Alla cosiddetta area moderata serve un colpo di scena per rinascere

Per un singolare riflesso che si verifica spesso in politica, l'uscita di scena di una figura di spiccata personalità determina un'incertezza a largo raggio. Anche oggi è così. Berlusconi fuori dal campo di gioco crea qualche apprensione a sinistra, dove ci si era adagiati da anni nella comodità di avere l'ex premier come eterno avversario. Ideale, sotto questo aspetto, per tenere compatto il fronte che va dal Pd a Vendola e a Di Pietro.
Ma utile anche all'Udc di Casini per evitare di confrontarsi fino in fondo con la crisi della cosiddetta area moderata. Insomma, Berlusconi ingessava il panorama; adesso invece l'iceberg si sta sgretolando.
Sarà anche per questo che qualcuno sta offrendo al vecchio nemico un paradossale onore delle armi. La giovane Moretti, ad esempio, di recente lanciata da Bersani, parla di Berlusconi come di «un grande politico». E Fabio Granata, vicino a Fini in Futuro e Libertà, contrappone al leader uscente i suoi epigoni per concludere che «lui aveva comunque uno spessore e una grandezza tragica e inarrivabile per le attuali controfigure rimaste a contendersi i resti del Pdl. Cento volte meglio Berlusconi».

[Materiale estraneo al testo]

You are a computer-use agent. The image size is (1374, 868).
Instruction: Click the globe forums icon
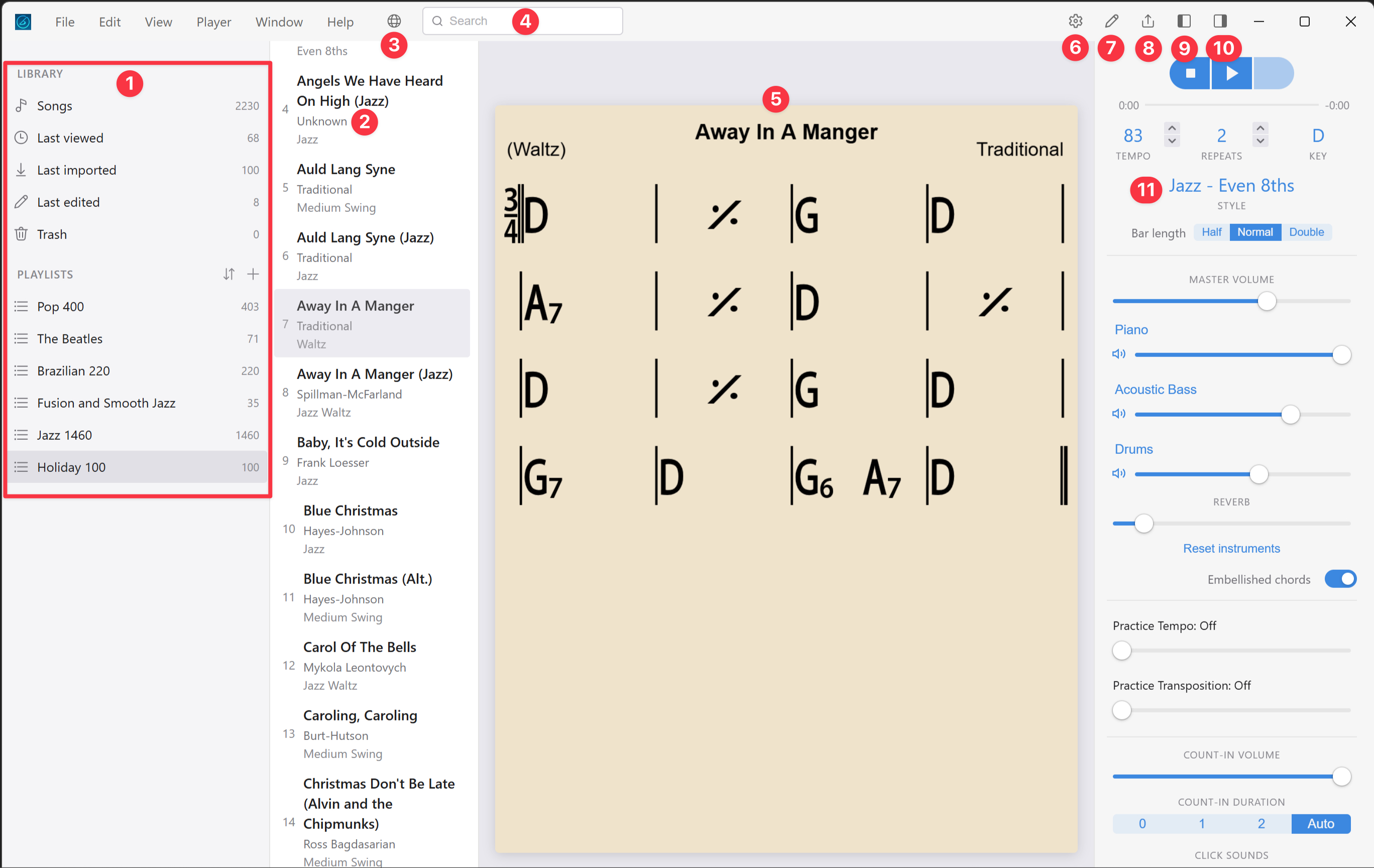click(x=394, y=21)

Sembra di capire che il rischio di spappolamento del centrodestra desta più preoccupazioni che giubilo nei vari schieramenti. Ma oggi la domanda è: che tipo di centrodestra è lecito prevedere nei prossimi mesi? Si può immaginare di ricomporre l'area che va dal Pdl alla Lega lungo una linea di continuità sostanziale con il berlusconismo? Ovvero si deve immaginare una rottura, un salto di continuità che spezzi il cordone tra il «fondatore» e i suoi aspiranti successori, a cominciare da Alfano?

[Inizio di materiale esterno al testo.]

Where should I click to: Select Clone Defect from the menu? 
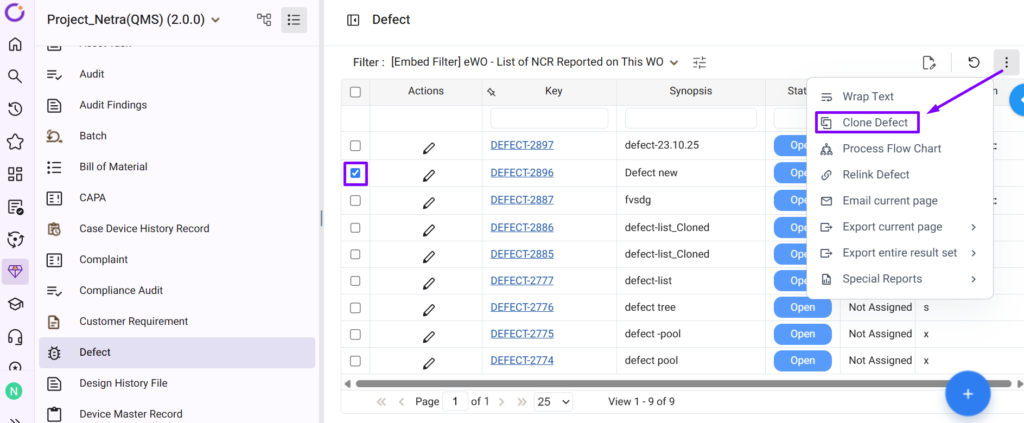click(875, 122)
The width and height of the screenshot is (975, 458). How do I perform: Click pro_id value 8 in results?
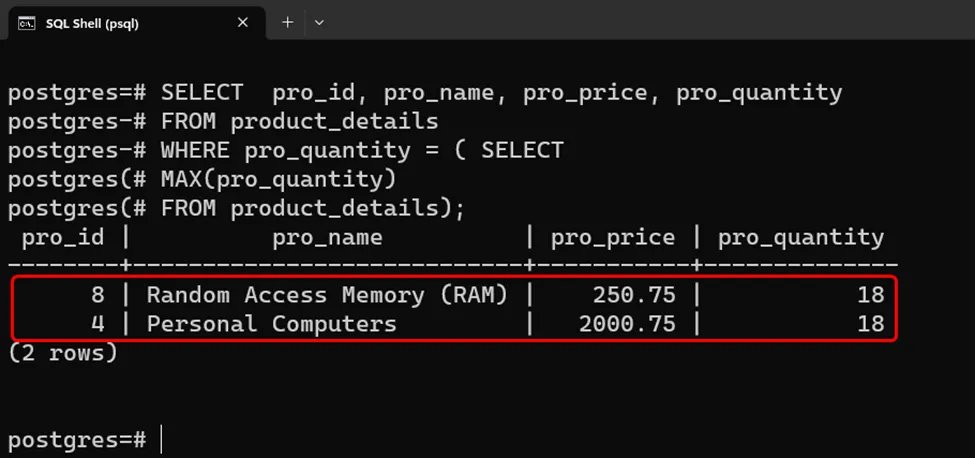96,295
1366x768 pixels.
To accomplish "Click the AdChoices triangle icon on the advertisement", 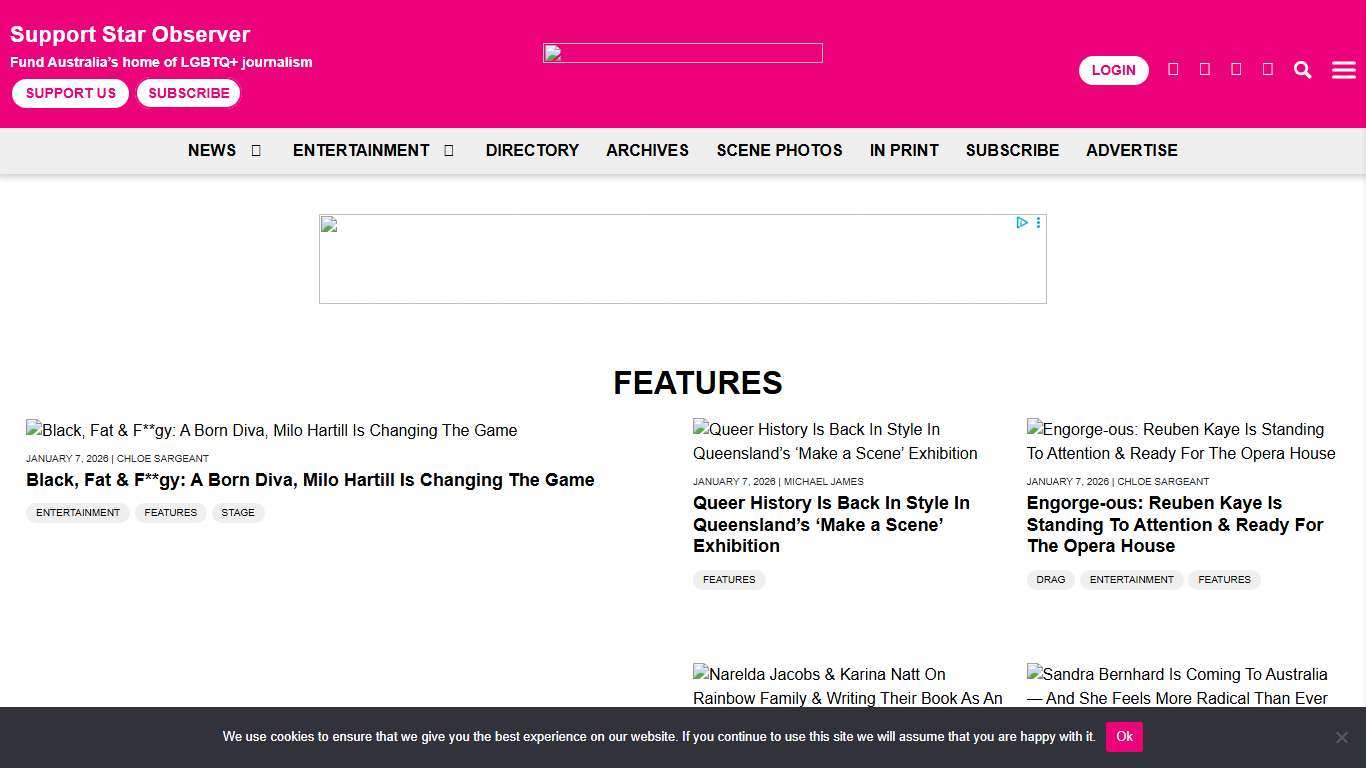I will click(x=1021, y=223).
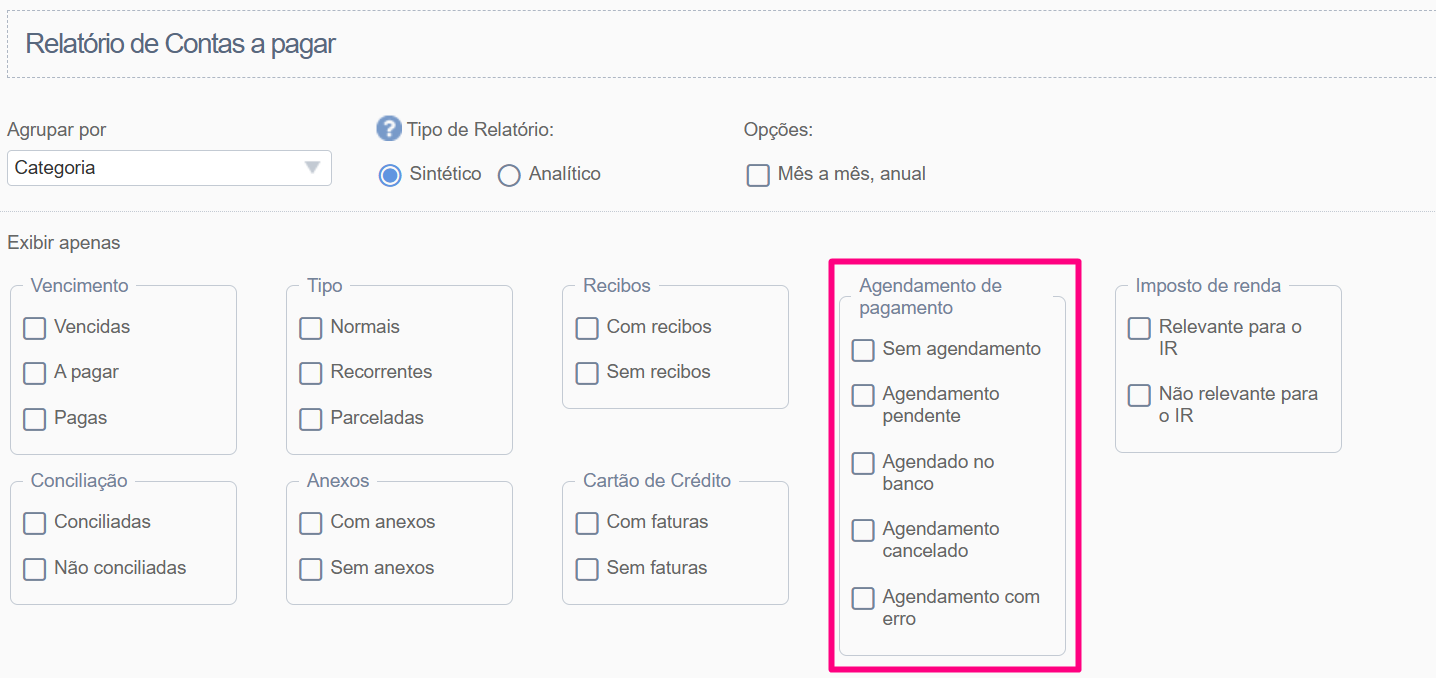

Non ci sono risposte certe, ma alcuni indizi aiutano. Il video-messaggio berlusconiano diffuso ieri obbedisce a una logica precisa: collocare quello che accadrà a destra d'ora in poi nel solco di una mitologica età dell'oro in cui il paese è progredito ed è cambiato in meglio. Quindi il futuro centrodestra sarà al massimo post-berlusconiano, dovendo riconoscere all'ex premier una serie di meriti storici. Ma se è così, è impossibile credere che l'operazione primarie (al di là delle regole confuse e dell'approsimazione organizzativa) sarà sufficiente a far nascere un nuovo gruppo dirigente. Del resto, il merito di Berlusconi era anche quello di tenere insieme anime e segmenti della destra molto diversi fra loro. Ora gli ingredienti del mix tendono a separarsi di nuovo.

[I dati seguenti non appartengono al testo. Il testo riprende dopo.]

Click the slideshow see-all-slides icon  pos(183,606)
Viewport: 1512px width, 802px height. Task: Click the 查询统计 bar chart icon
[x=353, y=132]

In verità la famosa area moderata avrebbe bisogno di uno choc, di un colpo di scena per tornare ad aggregarsi. In fondo la stagione di Berlusconi cominciò nel '94 come conseguenza di un trauma (Mani Pulite e la caduta della Prima Repubblica): non è strano che oggi sia necessario un altro scossone per riprendere il filo della storia. Peraltro il tentativo di «assorbire» Monti dentro i confini del Pdl allargato è troppo strumentale per essere preso sul serio. Il fatto è che l'attuale premier costituisce già oggi il punto di riferimento virtuale di un'opinione pubblica che si riconosce nel centrodestra, ma vuole anche un'autentica discontinuità con la stagione precedente. Altre soluzioni a breve per riunificare l'area che ha quasi sempre governato l'Italia nel dopoguerra, non ci sono.
A meno che non prenda forma una grande alleanza civile fuori dagli schemi e capace di proporsi come una novità reale. Ma il tempo stringe e la realtà è impietosa.